Verilen görev 1:
Karar metninde "Hukuk Bölümü 2008/123" ifadesinden "yerinde itirazda bulunmuştur." ifadesine kadar uzanan bölümü, hiçbir değişiklik yapmadan veriniz.
Verilen görev 2:
Karar metnindeki "Kırıkkale Valiliği İl Özel İdaresi'nin 28.7.2006" sözleriyle başlayan paragrafı, temel bilgilerini koruyarak madde işaretli bir liste olarak yeniden yazınız.

Hukuk Bölümü 2008/123 E., 2008/235 K.

  • OLUMSUZ GÖREV UYUŞMAZLIĞI
  • 5560 S. ÇEŞİTLİ KANUNLARDA DEĞİŞİKLİK YAPILMASINA İLİŞK... [ Madde 31 ]
  • 2247 S. UYUŞMAZLIK MAHKEMESİNİN KURULUŞ VE İŞLEYİŞİ HAK... [ Madde 27 ]
  • 3213 S. MADEN KANUNU [ Madde 1 ]
  • "İçtihat Metni"

    O L A Y

    : Kırıkkale Valiliği İl Özel İdaresi'nin 28.7.2006 gün ve 3439 sayılı işlemi ile, Maden Kanununun I(A) Grubu Madenleri İle İlgili Uygulama Yönetmeliği'nin 18. maddesi uyarınca davacı adına idari para cezası verilmiştir.

    Davacı, para cezasına karşı adli yargı yerinde itirazda bulunmuştur.

Seçilmiş kayıtlar:
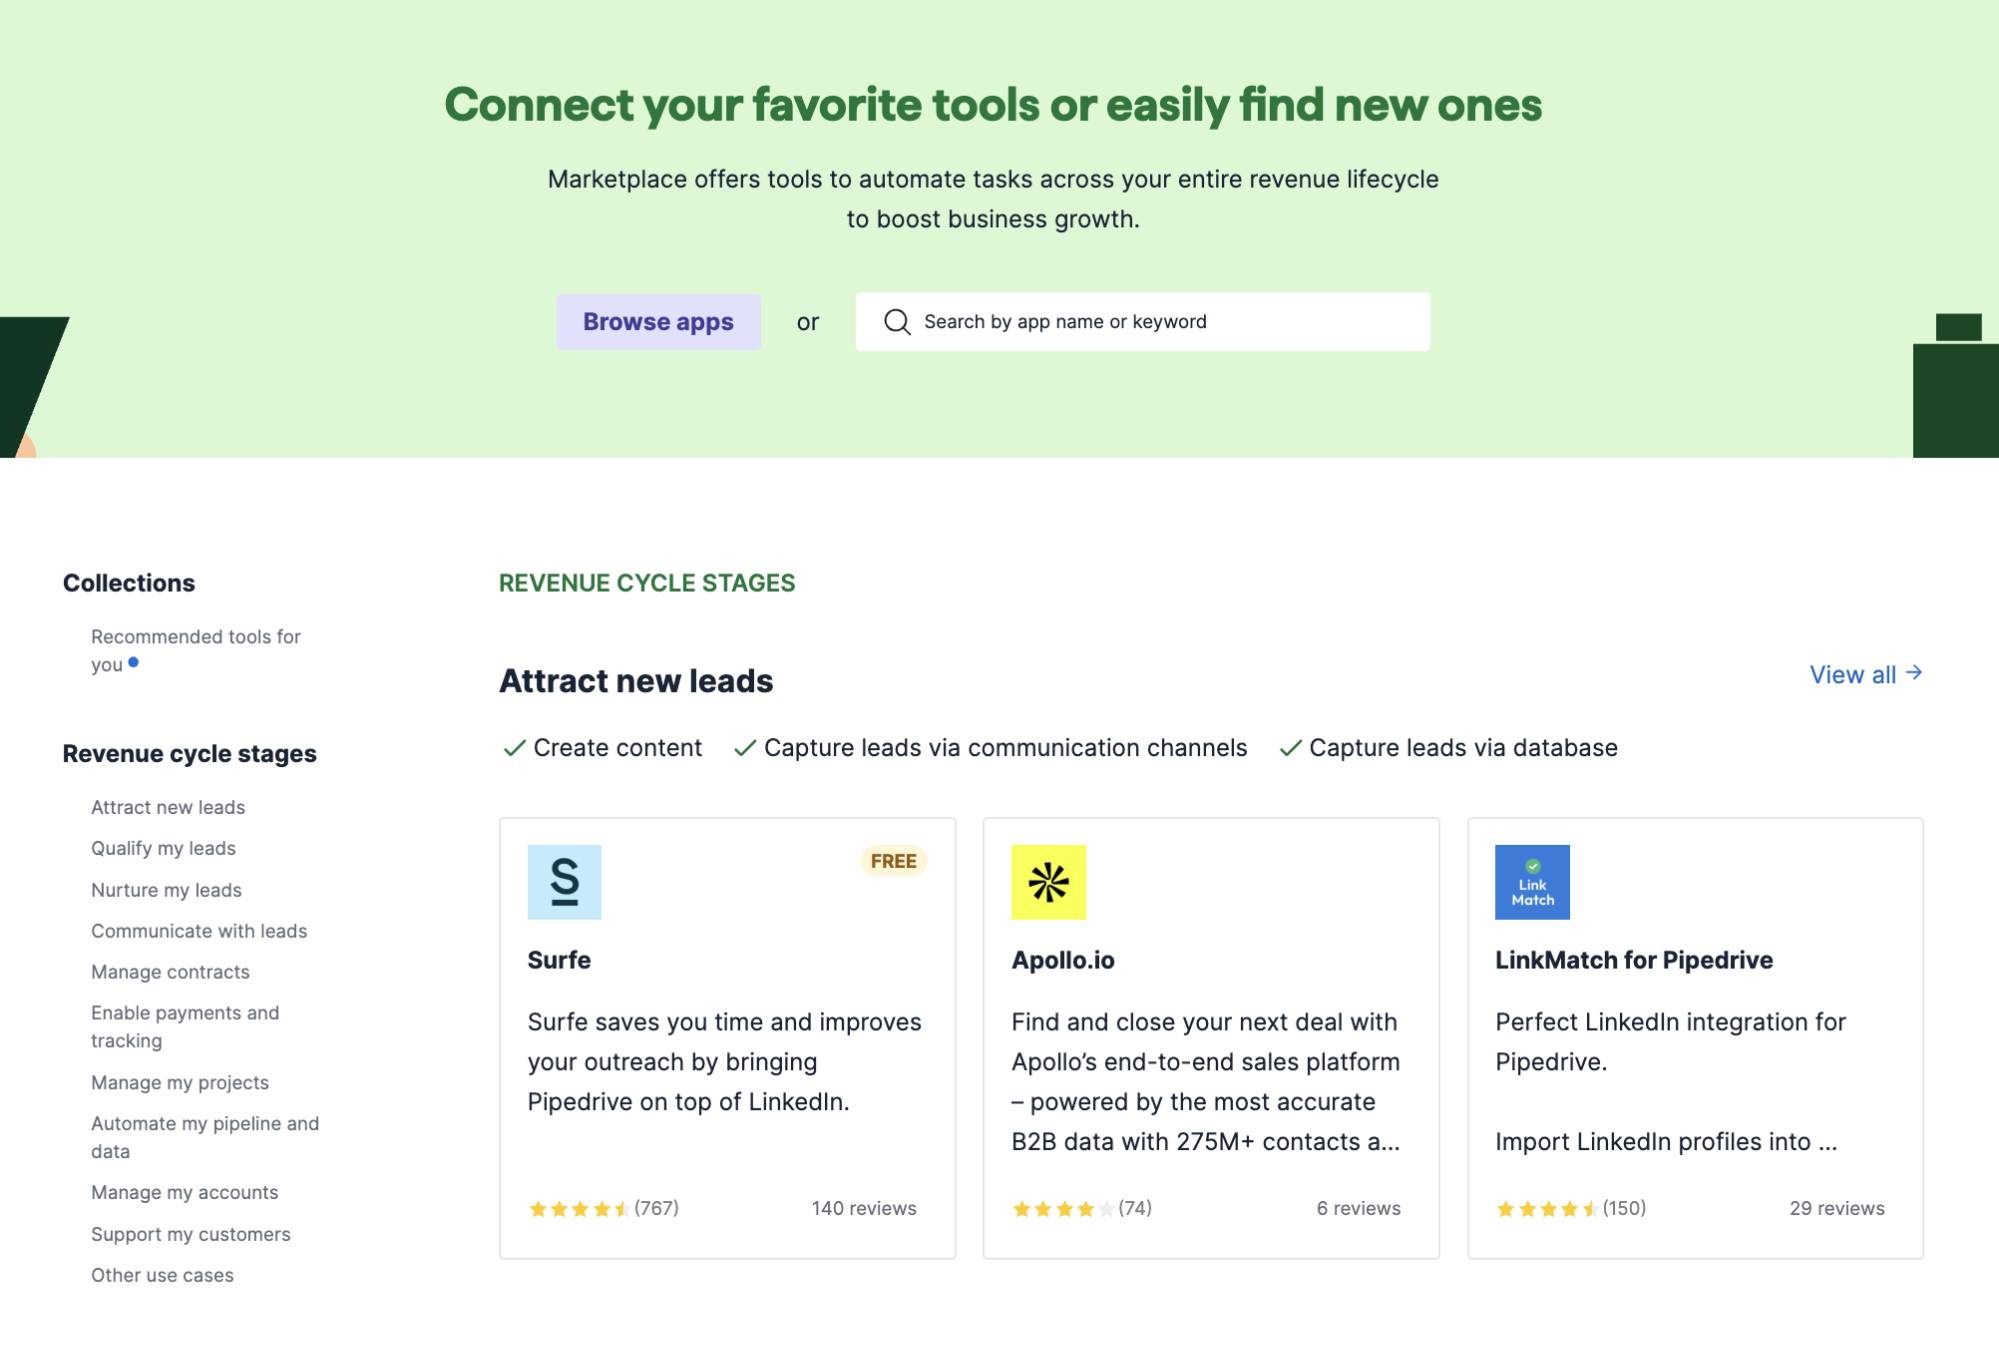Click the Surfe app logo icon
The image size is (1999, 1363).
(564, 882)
==
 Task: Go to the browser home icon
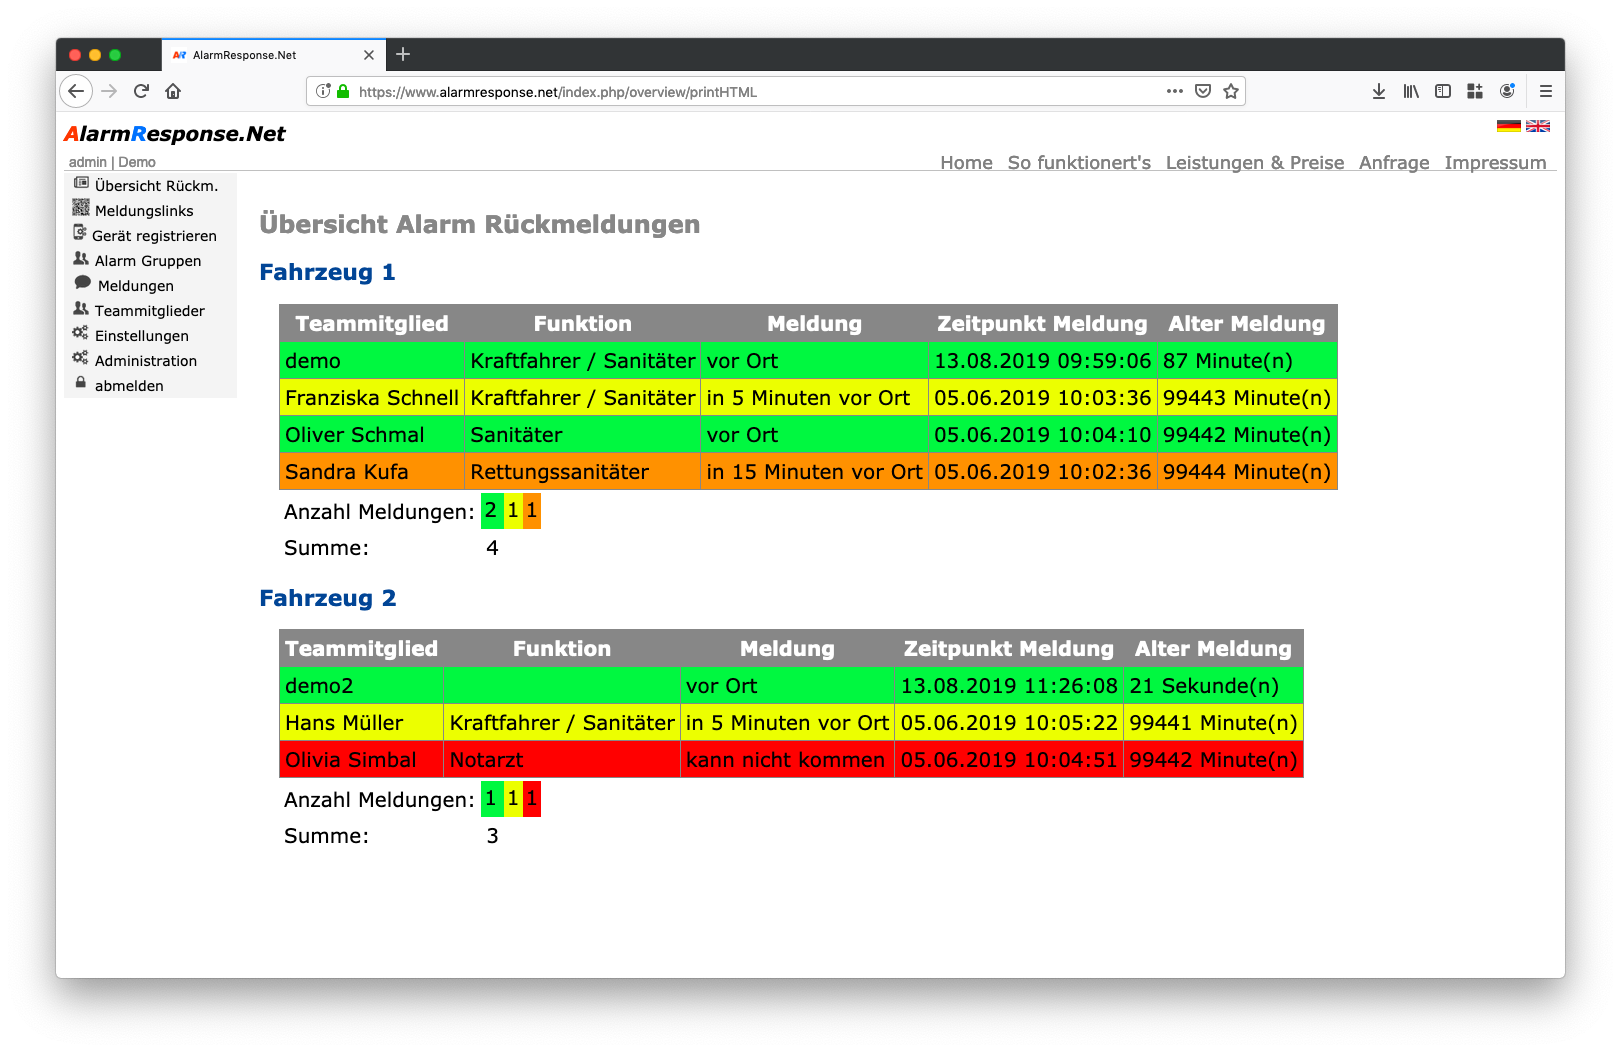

Eksiksiz yanıt 1:
Hukuk Bölümü 2008/123 E., 2008/235 K.

  • OLUMSUZ GÖREV UYUŞMAZLIĞI
  • 5560 S. ÇEŞİTLİ KANUNLARDA DEĞİŞİKLİK YAPILMASINA İLİŞK... [ Madde 31 ]
  • 2247 S. UYUŞMAZLIK MAHKEMESİNİN KURULUŞ VE İŞLEYİŞİ HAK... [ Madde 27 ]
  • 3213 S. MADEN KANUNU [ Madde 1 ]
  • "İçtihat Metni"

    O L A Y

    : Kırıkkale Valiliği İl Özel İdaresi'nin 28.7.2006 gün ve 3439 sayılı işlemi ile, Maden Kanununun I(A) Grubu Madenleri İle İlgili Uygulama Yönetmeliği'nin 18. maddesi uyarınca davacı adına idari para cezası verilmiştir.

    Davacı, para cezasına karşı adli yargı yerinde itirazda bulunmuştur.

Eksiksiz yanıt 2:
- İşlemi yapan idare: Kırıkkale Valiliği İl Özel İdaresi
- İşlemin tarihi ve sayısı: 28.7.2006 gün, 3439 sayı
- Dayanak: Maden Kanununun I(A) Grubu Madenleri İle İlgili Uygulama Yönetmeliği'nin 18. maddesi
- Sonuç: Davacı adına idari para cezası verilmiştir.